> **Problem statement**: For this exercise, reproduce each entry below exactly, excluding pictures.

┏━━

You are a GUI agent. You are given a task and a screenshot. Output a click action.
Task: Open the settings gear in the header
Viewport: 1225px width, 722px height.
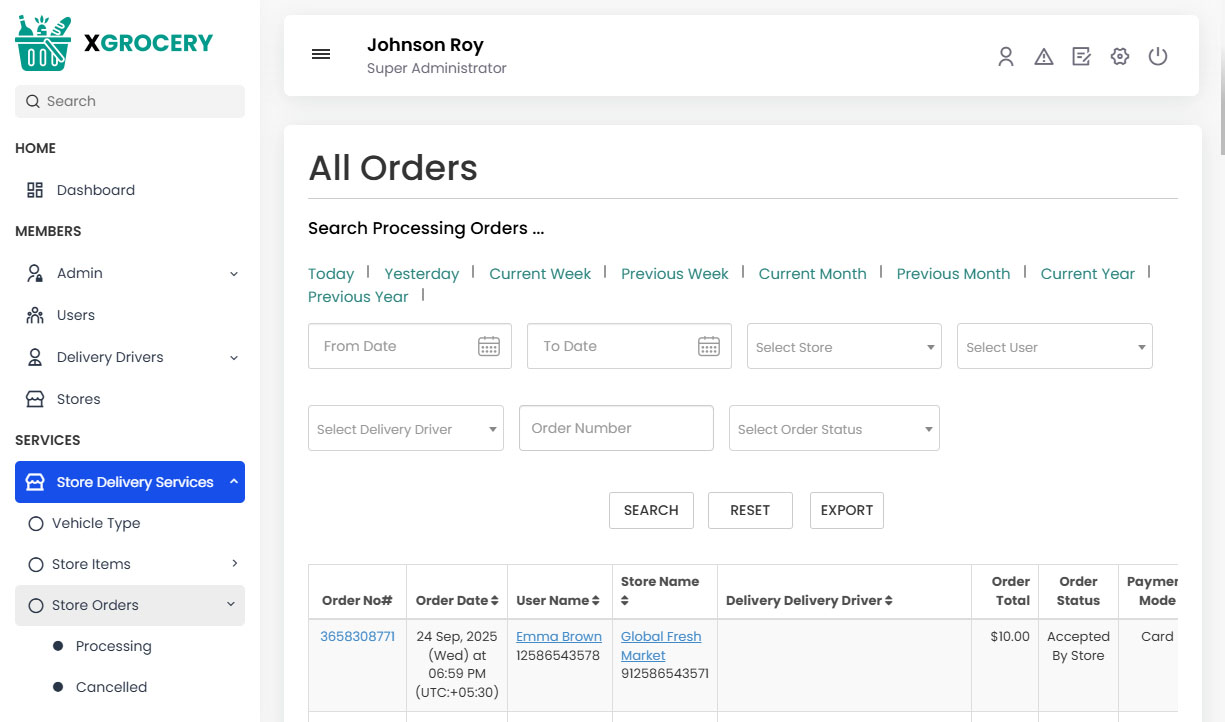click(x=1119, y=57)

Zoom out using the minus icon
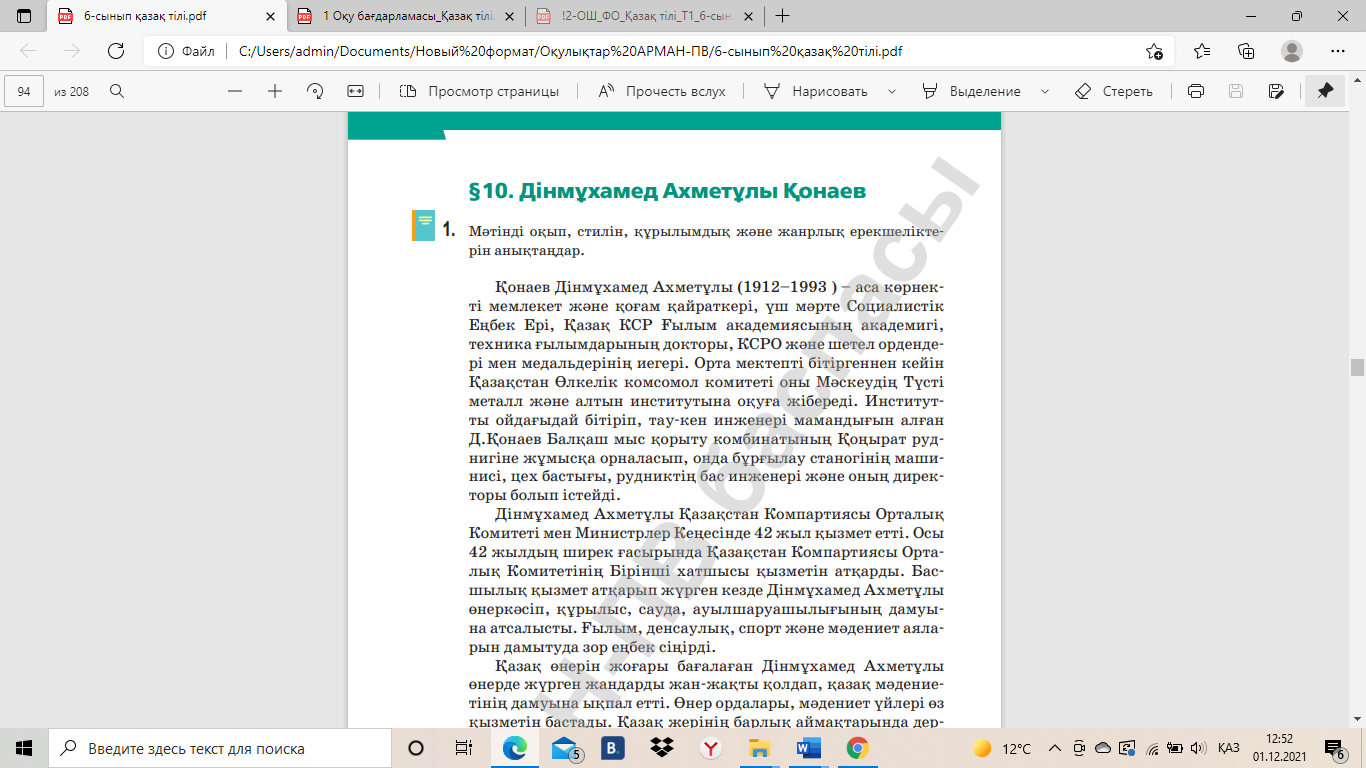(235, 91)
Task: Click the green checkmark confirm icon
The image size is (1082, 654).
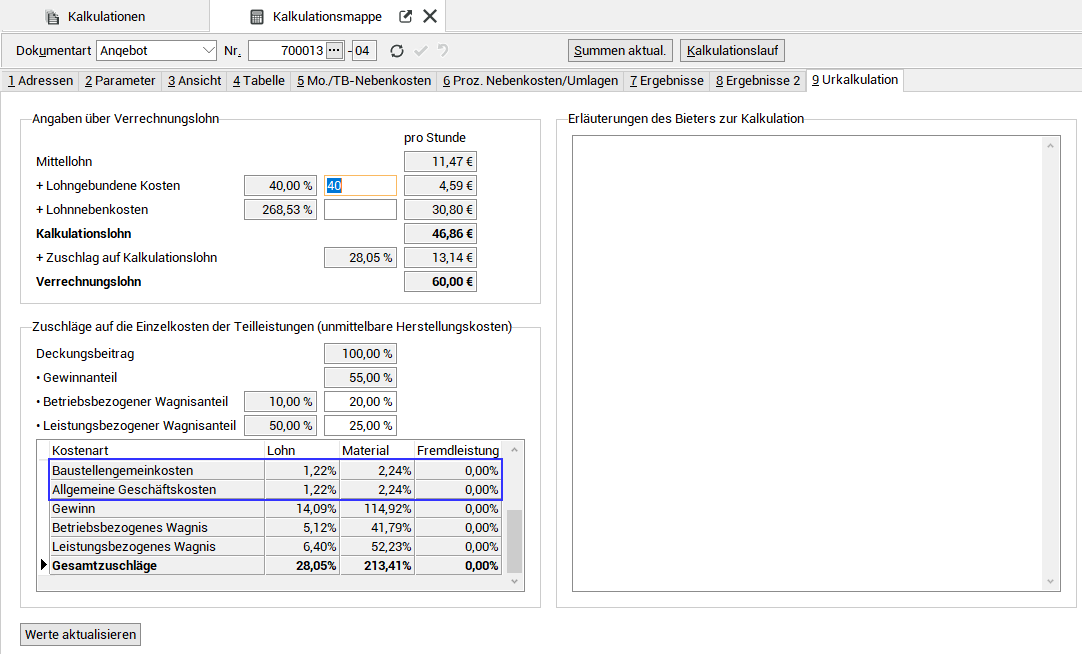Action: pos(420,51)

┗━━

> **Written reply**:
You are a GUI agent. You are given a task and a screenshot. Output a click action.
Task: Open the settings gear in the header
Viewport: 1225px width, 722px height.
click(x=1119, y=57)

Zoom out using the minus icon
(235, 91)
Task: Click the green checkmark confirm icon
The image size is (1082, 654).
Action: pos(420,51)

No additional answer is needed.